伊藤銀次の音楽活動の転機となったアルバム「BABY BLUE」
1982年の『BABY BLUE』がなければ、その後の僕のすべての音楽活動はなかったと断言してもいいだろう。
1977年のファーストアルバム『DEADLY DRIVE』が不発に終わったその後の5年間は、CMソング制作やギターの教則本などでしのぎながら、じっと次のチャンスを待っていた。
僕にとって音楽人生最初のチャンスは、70年代初頭に大瀧詠一さんに出会えて東京に出てくることができたこと。そんなに楽天的な性格ではないのだけど、その時は、もう一度ぐらいチャンスはあるのではと思えた。
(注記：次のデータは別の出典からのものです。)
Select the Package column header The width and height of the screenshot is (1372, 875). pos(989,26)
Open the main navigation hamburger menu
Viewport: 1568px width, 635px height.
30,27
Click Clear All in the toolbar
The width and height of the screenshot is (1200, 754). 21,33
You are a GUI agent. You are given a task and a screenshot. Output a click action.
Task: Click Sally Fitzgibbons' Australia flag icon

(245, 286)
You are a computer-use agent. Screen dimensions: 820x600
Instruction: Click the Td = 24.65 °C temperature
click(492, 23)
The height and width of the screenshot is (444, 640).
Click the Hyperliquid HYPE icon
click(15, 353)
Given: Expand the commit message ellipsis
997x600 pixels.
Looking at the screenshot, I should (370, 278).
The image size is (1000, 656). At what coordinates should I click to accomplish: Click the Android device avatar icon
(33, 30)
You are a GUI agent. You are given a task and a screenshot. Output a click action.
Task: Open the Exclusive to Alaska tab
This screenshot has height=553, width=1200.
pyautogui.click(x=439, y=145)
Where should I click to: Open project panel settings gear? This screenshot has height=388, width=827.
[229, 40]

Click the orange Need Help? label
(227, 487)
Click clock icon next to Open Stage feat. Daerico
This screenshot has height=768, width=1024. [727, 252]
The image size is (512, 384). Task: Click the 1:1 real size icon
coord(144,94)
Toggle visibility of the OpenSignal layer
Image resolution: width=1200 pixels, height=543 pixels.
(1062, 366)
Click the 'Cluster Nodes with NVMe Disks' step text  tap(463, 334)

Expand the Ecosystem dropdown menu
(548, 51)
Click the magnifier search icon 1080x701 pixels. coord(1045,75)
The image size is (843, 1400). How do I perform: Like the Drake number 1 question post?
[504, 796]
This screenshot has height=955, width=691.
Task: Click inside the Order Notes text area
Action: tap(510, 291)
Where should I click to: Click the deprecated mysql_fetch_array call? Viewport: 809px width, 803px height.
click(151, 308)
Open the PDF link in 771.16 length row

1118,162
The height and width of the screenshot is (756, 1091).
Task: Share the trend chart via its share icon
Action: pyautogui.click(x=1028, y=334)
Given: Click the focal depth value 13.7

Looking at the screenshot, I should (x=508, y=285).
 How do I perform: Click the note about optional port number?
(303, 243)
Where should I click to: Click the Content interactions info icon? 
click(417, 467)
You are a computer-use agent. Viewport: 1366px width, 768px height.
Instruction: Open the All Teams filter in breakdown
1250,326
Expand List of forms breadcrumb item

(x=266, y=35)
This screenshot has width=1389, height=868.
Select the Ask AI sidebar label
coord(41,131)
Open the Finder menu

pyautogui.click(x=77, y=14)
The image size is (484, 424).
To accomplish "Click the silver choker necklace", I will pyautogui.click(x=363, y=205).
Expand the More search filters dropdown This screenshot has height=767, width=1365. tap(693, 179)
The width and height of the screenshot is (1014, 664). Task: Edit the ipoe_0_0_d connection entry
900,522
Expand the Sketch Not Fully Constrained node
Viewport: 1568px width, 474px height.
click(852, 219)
ただしその次が来た時に、それに応えられる音楽家としてのチカラをつけていなければという覚悟付きでね。
感性だけでやって来た僕は、大滝さんや山下達郎君たちに会ったことで刺激を受け、もっと抜本的に音楽を勉強しながら次の機会を待つことに決めたのだ。
音楽の神はそれを見てくれてたのだろうか。まもなく松原みきさんのバンドリーダーの仕事の依頼を受け、それがきっかけで佐野元春と出会う。彼のファーストアルバム『BACK TO THE STREET』の曲を編曲したら、それを聞いた沢田研二さんのディレクターから、彼のアルバム全曲をアレンジしてほしいという仕事が舞い込んできた。
音楽の神様は見てくれていた! 音楽プロデューサー木﨑賢治との出会い
そのアルバム『G.S.I LOVE YOU』が好評で、次の『STRIPPER』というアルバムも編曲をさせていただくことに。できたてほやほやのエキゾティックスという彼のバンドとのロンドン・レコーディングのためのリハーサルに入ったが、沢田さんが『魔界転生』で天草四郎役をやるために京都太秦に缶詰になっているので、僕が仮歌を歌いメンバーと録った音を沢田さんに送ることに。
その仮歌を聞いた沢田さんのディレクターが僕の声を気に入ってレコード会社を探してくれ、ポリスター・レコードが手をあげてくれたことが『BABY BLUE』制作のきっかけになったのだから、ほんとすごい話。音楽の神様は見てくれてたのだよ。
そのディレクターというのが誰あろう―― その後、吉川晃司、大沢誉志幸、山下久美子、槇原敬之、バンプ・オブ・チキン、トライセラトップスなどを育て世に出した音楽プロデューサーの木﨑賢治さん。彼こそが今日ある銀次を形作ってくれたキーパーソンの一人なのであった。
『BABY BLUE』のクレジットに「プロデューサー笠原じゅん」とあるのは、彼のことで、木﨑さんはこのアルバムを見事にプロデュースしてくれただけでなく、シンガーソングライターとしての銀次の育ての親でもあるのでした。
ソングライター伊藤銀次、開眼。「雨のステラ」は、こうしてできあがった
木﨑さんに会うまでは、メロディのアイデアがいくつも浮かんではきても、そこから先へどう進んでいいのか迷ってしまいどれも未完に終わっていた銀次。
『BABY BLUE』の曲締め切り日になっても、僕の手元には4小節や2小節のメロディのピースばかりが20タイプほど。完成した曲は一つとしてなかった。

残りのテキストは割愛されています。